Om edo kemudian berjalan, berputar menuju kursi setirnya. Ia memulai perjalanan mereka menembus kepadatan jalan raya dengan hiruk pikuk para pengendara yang mengejar waktu. Bahkan sebuah lampu merah harus mereka hadapi, hingga rasanya zha begitu emosi.
"Kan... Ah!" kesal zha yang langsung menyenderkan kepalanya di jendela. Om edo amat tenang, dan terus fokus menatap kedepan.
Zha menoleh ketika sebuah motor terdengar berhenti didekatnya saat itu. Ia memperhatikan, dan mengetahui jika pria itu adalah zavan dan ia ingin menyapanya. Namun terhenti, dan ia justru menatap om edo yang masih diam memperhatikan jalanan.
"Siapa?" tanya Om edo padanya. Yang diam, tapi selalu memperhatikan.
"Temen, tapi beda kelas." Zha menjawab apa adanya.

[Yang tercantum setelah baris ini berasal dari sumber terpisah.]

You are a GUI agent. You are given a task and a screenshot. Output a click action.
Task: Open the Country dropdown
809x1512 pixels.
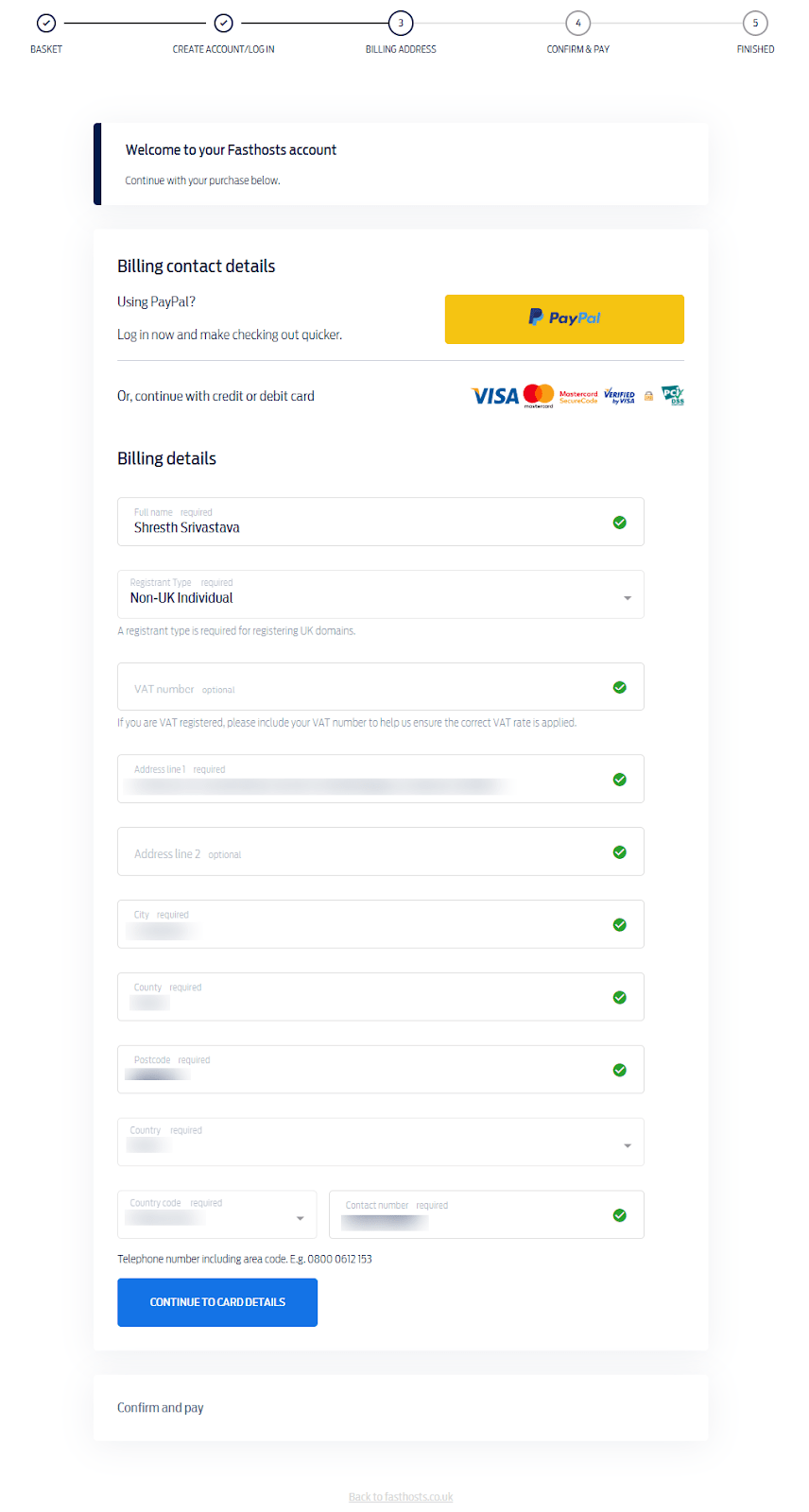click(626, 1143)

Hingga mobil kembali berjalan dan mereka bersama tiba disekolah. Zha segera turun usai mencium tangan om edo, dan berlari kecil karena takut telat dihari kedua sekolahnya.
Zha terus berjalan dan berjalan tanpa menghiraukan semua orang yang pasti tengah menatap wajahnya. Yang saat itu berbintik-bintik merah, begitu kotor dan menjijikkan jika dibandingkan mereka semua yang mulus dan bersih disana. Tapi, ia tak lolos dengan geng kelas yang sejak kemarin terus mengganggunya. Bisa dibayangkan bagaimana dia membuly zha saat itu dengan wajah berbintiknya.

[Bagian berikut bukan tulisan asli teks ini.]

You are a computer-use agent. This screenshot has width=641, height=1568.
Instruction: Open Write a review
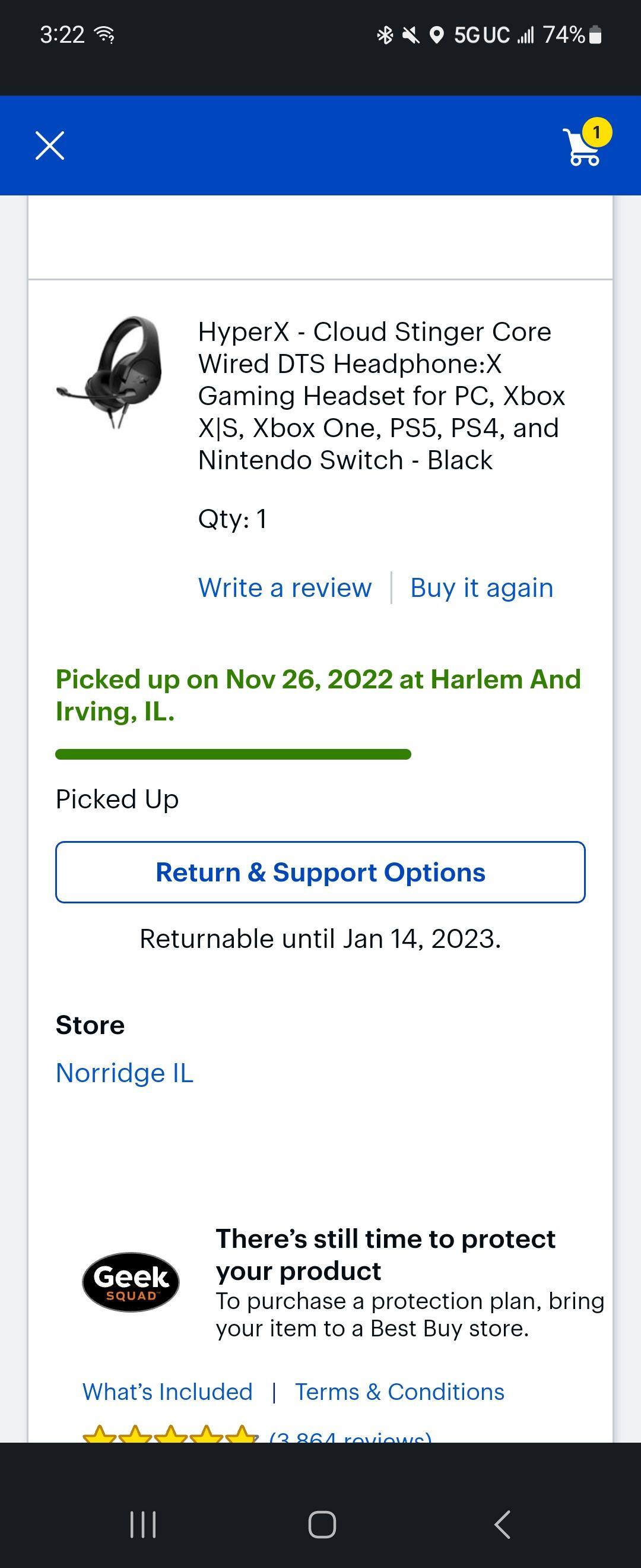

"Eh... Loe kenapa? Kurang perawatan? Bikin jijik kita yang disini aja. Mending ngga usah sekolah daripada malu-maluin," ledek Lidya padanya. Zha hanya tertunduk, dan ia benar-benar malas mencari keributan saat ini, sedangkan dinda juga takut pada lidya dan gengya saat itu.
"Pulang sono! Eneg gue lihatnya. Jijik... Ieewwwh!!" sahut yang lain terus menghina zha.
"Kalian jijik? Keluarlah." Suara seorang pria yang bersandar dipinggir pintu kelas mereka.
"Kak Van!" Lidya langsung mendekati dan mencari perhatiannya. "Kak van tumben kesini? Biasanya Dya yang kesana." Ucapnya genit pada cowok tampan itu
Tapi van tak menghiraukannya. Ia justru melangkah mendekati Zha dan duduk di kursi menghadapnya, membuat zha semakin malu untuk memperlihatkan wajahnya.
"Kau alergi?" tanya van pada zha saat itu.
"Kok, Kak van tahu?" gagap zha tanpa berani menatap matanya. "Tapi ngga menular kok, jadi ngga perlu jijik." Sambungnya agar Van tak geli melihat wajah itu.
Tapi van justru tertawa padanya. Sedikit tersinggung dihati zha saat itu, hingga van meraih sebuah spidol yang ada dimeja terdekatnya. "Kan Van mau apa?" tanya zha.
Van membuka spidol itu setelah memastikannya tak permanen, setelah itu ia totol diwajahnya sendiri hingga mirip seperti zha saat ini meski semua orang pasti tahu jika itu hanya spidol biasa.
"Sekarang kita sama," tatap van. Saat itu, zha hanya bisa terpana melihat perlakuan van padanya, yang sederhana tapi cukup menggetarkan jiwa.
"Kak Van, kok gitu?" tanya zha yang tersipu malu.
"Tak apa, aku hanya ingin menemanimu agar mereka semua tak bisa meledek lagi. Bagaimana? Kita sama-sana jelek sekarang," Zha hanya tersenyum dan terharu melihatnya seperti itu. Menggiti bibir bawahnya dengan wajah yang semakin merah merona dari sebelumnya.